### Data extract

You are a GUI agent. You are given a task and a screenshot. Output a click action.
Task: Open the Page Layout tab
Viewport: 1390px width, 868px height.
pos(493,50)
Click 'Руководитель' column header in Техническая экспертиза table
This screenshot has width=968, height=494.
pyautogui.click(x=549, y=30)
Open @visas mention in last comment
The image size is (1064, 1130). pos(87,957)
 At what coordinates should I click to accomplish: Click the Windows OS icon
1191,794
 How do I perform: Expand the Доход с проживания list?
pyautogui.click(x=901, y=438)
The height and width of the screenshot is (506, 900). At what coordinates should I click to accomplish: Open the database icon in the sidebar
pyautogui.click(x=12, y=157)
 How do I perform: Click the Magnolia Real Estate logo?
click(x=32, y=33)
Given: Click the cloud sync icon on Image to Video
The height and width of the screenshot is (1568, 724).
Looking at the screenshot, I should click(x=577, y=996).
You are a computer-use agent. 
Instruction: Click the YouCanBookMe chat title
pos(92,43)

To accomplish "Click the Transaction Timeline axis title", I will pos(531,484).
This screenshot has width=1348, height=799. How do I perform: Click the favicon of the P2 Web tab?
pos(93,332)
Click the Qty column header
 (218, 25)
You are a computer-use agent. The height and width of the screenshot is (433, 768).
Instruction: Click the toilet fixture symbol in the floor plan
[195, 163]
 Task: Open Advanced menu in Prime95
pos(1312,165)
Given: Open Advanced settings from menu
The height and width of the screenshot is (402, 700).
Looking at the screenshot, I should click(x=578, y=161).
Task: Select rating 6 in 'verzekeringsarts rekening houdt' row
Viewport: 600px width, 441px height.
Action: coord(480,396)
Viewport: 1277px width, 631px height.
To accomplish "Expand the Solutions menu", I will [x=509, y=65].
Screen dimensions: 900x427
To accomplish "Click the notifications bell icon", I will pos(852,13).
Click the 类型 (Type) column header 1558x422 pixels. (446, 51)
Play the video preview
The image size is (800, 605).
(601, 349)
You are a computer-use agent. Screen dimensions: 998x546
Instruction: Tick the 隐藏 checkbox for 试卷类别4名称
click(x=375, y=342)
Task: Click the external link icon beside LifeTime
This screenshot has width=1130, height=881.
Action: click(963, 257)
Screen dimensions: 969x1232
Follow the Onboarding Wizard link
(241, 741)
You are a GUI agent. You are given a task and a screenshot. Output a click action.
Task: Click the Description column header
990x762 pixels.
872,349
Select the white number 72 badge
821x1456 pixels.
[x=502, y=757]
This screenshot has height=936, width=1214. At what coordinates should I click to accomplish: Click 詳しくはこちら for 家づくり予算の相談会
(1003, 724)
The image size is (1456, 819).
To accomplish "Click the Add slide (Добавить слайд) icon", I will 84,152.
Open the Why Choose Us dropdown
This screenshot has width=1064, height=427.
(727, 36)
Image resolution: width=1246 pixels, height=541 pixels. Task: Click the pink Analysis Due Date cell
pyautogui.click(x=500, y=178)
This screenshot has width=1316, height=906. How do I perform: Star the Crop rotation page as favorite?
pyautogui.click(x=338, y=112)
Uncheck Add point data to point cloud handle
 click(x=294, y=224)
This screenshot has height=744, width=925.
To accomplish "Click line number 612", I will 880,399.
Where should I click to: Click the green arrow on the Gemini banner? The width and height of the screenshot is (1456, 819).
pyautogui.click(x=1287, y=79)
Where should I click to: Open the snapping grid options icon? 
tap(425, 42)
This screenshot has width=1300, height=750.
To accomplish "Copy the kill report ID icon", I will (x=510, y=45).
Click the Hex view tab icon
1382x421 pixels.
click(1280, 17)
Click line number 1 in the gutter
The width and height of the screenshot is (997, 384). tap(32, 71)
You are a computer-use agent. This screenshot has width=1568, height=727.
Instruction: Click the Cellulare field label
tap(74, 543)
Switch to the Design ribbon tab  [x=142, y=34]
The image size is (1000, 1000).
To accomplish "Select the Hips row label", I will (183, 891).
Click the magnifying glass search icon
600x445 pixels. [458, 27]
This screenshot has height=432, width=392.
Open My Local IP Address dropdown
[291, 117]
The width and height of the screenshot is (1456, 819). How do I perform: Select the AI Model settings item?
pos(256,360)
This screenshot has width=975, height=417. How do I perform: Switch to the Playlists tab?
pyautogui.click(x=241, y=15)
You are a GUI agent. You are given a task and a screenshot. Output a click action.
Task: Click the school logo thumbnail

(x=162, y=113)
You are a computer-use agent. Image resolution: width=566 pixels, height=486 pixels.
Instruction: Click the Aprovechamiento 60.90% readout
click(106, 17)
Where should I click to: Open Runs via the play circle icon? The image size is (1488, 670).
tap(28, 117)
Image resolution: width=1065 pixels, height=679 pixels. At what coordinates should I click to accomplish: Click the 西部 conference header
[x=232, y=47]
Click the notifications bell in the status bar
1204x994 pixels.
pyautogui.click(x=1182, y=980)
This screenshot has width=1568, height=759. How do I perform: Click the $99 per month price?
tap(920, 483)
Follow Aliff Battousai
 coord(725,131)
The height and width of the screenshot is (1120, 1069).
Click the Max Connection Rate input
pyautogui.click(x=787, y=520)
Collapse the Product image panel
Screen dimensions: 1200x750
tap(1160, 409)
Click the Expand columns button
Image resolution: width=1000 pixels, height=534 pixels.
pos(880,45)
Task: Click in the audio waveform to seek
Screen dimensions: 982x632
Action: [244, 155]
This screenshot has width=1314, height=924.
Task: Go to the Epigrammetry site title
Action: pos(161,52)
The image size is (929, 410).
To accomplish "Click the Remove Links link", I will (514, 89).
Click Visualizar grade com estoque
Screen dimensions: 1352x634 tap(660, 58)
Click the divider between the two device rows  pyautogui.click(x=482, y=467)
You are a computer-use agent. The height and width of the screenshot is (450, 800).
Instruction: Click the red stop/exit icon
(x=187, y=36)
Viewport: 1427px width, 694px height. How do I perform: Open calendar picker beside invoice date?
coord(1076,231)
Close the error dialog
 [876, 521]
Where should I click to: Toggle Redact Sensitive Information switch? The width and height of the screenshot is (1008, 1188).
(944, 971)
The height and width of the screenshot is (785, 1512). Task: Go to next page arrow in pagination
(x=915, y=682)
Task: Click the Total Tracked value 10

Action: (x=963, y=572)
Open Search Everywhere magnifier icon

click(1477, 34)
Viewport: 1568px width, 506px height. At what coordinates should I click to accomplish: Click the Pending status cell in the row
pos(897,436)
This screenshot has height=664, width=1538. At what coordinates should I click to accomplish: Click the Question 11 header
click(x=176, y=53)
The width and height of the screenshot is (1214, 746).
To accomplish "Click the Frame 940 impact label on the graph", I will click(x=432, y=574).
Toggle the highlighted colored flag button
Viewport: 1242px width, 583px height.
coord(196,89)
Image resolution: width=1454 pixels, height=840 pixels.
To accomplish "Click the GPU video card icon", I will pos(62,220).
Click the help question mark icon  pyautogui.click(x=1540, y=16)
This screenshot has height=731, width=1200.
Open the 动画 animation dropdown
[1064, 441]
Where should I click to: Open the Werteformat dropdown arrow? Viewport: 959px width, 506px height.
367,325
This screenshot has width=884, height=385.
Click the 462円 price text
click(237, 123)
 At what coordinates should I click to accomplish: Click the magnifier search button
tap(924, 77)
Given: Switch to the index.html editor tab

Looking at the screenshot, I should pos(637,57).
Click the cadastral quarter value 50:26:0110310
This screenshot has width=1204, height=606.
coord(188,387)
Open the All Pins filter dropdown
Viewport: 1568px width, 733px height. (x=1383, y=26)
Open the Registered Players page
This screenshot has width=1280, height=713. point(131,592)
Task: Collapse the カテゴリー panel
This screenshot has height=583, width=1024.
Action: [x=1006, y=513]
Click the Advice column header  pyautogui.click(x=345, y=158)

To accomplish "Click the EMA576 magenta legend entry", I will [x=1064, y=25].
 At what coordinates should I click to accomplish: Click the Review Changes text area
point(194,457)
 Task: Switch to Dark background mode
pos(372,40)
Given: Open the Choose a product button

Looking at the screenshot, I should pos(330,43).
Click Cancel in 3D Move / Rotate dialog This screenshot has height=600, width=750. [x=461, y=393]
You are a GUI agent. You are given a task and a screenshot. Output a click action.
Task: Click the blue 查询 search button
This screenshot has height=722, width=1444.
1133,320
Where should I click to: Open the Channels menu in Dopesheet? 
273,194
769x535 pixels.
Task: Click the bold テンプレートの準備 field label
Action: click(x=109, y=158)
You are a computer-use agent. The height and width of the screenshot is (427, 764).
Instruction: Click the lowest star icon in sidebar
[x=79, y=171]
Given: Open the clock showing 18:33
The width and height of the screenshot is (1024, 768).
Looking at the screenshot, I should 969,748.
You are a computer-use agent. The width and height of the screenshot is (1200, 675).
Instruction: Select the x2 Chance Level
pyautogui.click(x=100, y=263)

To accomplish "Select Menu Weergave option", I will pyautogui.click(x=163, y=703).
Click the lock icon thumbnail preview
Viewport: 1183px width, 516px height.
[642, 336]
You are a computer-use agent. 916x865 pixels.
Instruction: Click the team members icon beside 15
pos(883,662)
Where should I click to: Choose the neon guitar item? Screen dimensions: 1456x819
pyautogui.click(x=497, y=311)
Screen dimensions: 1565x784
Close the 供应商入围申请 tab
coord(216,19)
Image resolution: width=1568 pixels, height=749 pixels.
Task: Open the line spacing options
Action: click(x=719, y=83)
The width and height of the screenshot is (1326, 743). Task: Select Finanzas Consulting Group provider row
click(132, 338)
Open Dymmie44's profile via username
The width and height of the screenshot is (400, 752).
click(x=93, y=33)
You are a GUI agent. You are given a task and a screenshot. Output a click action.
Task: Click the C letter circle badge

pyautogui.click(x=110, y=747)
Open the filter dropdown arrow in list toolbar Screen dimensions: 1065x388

######

Your objective
Give the entries as a numbered list, starting at the line that contains "The image size is (1456, 819)." and ending at the line that contains "The width and height of the screenshot is (997, 384).", with blank lines left out.

The answer
1. The image size is (1456, 819).
2. To accomplish "Click the Add slide (Добавить слайд) icon", I will 84,152.
3. Open the Why Choose Us dropdown
4. This screenshot has width=1064, height=427.
5. (727, 36)
6. Image resolution: width=1246 pixels, height=541 pixels. Task: Click the pink Analysis Due Date cell
7. pyautogui.click(x=500, y=178)
8. This screenshot has width=1316, height=906. How do I perform: Star the Crop rotation page as favorite?
9. pyautogui.click(x=338, y=112)
10. Uncheck Add point data to point cloud handle
11.  click(x=294, y=224)
12. This screenshot has height=744, width=925.
13. To accomplish "Click line number 612", I will 880,399.
14. Where should I click to: Click the green arrow on the Gemini banner? The width and height of the screenshot is (1456, 819).
15. pyautogui.click(x=1287, y=79)
16. Where should I click to: Open the snapping grid options icon? 
17. tap(425, 42)
18. This screenshot has width=1300, height=750.
19. To accomplish "Copy the kill report ID icon", I will (x=510, y=45).
20. Click the Hex view tab icon
21. 1382x421 pixels.
22. click(1280, 17)
23. Click line number 1 in the gutter
24. The width and height of the screenshot is (997, 384). tap(32, 71)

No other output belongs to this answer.